Articles/Science/Other/Superheating Water

Warming up water in the microwave is very dangerous. You may have heard of people who have been badly burned, or had a close call. When you remove the water it can seem entirely normal and safe. However, once you create a disturbance in the water by dumping in a powder or inserting a stir stick, the water explodes into a foam and sprays boiling water all over.

Why does this happen? Essentially, in some circumstances, water can be heated in a way that it cannot boil. Boiling is the process where liquid water vaporizes into a gas and the process keeps the temperature of the liquid fairly constant at 100 degrees Celsius. When water doesn't boil, it continues to absorb energy, heating it to extremely high temperatures. This effect is known as superheating water, and it is typically observed when microwaves are the heat source.

How can boiling not occur?
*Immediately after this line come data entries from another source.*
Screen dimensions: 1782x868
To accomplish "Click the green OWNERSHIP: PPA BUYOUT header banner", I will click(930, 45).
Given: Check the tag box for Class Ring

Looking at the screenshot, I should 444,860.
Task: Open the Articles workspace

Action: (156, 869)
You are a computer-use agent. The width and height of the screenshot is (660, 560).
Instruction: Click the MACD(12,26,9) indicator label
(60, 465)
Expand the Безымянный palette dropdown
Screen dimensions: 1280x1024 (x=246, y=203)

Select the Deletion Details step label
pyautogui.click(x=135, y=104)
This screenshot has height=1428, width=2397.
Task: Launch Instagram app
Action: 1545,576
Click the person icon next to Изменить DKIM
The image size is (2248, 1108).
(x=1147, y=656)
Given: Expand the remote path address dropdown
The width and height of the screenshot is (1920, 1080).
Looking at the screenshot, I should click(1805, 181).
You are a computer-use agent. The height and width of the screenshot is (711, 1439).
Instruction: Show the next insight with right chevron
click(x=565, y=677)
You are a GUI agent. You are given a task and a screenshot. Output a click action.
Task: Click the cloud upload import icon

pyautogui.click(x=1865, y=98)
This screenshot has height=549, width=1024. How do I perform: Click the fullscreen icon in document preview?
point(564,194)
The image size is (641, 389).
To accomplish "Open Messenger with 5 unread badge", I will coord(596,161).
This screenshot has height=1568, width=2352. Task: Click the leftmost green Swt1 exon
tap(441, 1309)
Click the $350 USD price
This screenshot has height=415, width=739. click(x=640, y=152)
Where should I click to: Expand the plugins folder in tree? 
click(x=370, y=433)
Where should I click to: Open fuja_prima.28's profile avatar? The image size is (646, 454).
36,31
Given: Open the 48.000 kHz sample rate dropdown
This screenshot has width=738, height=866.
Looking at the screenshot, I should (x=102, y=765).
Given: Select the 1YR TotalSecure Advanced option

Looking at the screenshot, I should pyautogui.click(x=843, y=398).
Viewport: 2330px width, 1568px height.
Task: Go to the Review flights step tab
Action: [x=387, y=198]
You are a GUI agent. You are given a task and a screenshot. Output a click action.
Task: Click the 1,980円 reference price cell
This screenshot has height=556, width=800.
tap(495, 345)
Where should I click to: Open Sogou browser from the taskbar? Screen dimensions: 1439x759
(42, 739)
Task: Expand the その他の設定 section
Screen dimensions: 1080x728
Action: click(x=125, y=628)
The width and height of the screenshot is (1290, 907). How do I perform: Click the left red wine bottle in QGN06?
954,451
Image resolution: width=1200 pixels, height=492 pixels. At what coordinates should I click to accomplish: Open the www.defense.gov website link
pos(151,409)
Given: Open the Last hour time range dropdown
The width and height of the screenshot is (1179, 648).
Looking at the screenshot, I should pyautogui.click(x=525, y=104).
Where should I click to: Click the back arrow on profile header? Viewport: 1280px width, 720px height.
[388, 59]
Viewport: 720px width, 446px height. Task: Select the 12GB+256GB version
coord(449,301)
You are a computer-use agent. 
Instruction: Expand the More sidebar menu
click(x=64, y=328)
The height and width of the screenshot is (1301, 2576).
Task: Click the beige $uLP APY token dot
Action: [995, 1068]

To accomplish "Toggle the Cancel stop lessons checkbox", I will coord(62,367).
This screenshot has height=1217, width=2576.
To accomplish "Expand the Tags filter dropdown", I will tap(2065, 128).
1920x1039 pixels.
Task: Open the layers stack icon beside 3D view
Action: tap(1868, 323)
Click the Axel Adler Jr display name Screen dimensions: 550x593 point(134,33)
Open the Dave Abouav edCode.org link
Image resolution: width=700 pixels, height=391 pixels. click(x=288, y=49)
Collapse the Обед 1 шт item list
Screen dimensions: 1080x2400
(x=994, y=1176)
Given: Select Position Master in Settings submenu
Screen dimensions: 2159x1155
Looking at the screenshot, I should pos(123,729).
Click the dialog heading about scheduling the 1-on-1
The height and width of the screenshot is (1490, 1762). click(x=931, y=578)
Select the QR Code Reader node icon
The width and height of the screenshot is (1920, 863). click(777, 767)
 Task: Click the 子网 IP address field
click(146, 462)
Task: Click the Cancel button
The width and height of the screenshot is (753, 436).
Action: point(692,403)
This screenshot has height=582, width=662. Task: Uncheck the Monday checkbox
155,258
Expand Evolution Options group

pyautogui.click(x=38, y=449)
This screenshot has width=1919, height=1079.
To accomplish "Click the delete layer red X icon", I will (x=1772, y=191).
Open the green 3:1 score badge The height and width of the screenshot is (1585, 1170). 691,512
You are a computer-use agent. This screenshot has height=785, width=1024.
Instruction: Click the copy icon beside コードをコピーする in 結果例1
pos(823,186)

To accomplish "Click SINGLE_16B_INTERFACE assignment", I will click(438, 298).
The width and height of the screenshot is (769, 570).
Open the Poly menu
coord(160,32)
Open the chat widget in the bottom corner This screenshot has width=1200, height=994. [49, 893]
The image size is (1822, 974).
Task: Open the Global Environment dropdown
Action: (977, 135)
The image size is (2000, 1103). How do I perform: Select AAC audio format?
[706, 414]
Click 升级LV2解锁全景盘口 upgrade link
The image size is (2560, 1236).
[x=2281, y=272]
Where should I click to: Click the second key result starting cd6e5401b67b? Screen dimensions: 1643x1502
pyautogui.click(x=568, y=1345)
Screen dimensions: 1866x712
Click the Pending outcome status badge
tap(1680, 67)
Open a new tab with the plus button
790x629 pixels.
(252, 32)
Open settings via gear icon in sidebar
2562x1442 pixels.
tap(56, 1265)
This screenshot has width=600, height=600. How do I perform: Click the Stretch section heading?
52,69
Liquid water requires contact with a gas to boil. If you watch closely, when you pour water into a glass container or metal pan, there are usually bubbles of gas in the bottom and on the sides. The gas is trapped by imperfections on the surface or by certain materials that the container is made from. In normal boiling situations, the water heats to the point where the tiny bubbles enlarge as the liquid around them turn into a gas, finally forcing the bubble to rise to the top of the water and join the atmosphere. In superheating situations, there are no gas sources within the water, so the liquid is incapable of boiling in a normal fashion.

When water superheats, it enters a state where it has huge amounts of energy and will easily transform into a gas, given the opportunity. When you drop a substance into the water, it typically takes some bubbles of air with it. Once these bubbles are formed, a massive boil occurs at a rapid pace and with sufficient force to eject the water from the container.

Even more dangerous than simply heating water in a microwave is to heat it more than once. When you initially heat a container of water, if there are tiny bubbles in the water, they will contain steam that will return to liquid state after cooling. Therefore, if you heat a container of water once, allow it to cool, and heat it again, you are very likely to superheat the water.

Superheating is more likely to occur in some containers than others. The most susceptible containers are those made of glass or ceramic, which are harder to scratch and form imperfections than metal.

In some cases, if the water superheats enough, it will simply explode on its own within the microwave. I was able to produce such an event using a Pyrex container containing two cups of water and double-heated. As time went on, I could see the water's surface tremble with higher and higher amplitude until it suddenly exploded, launching most of the water over the inside of the microwave. Before removing the container, I allowed it to cool for several hours.

In summary, microwaving water places you and others in great danger. The superheating effect is very fascinating, but also one of the most dangerous physical reactions in the universe. If you want to try superheating water, do it without opening the microwave and always allow the water to cool for several hours before touching it. Any attempts to trigger an explosion outside of the microwave could very likely result in severe burns or even death.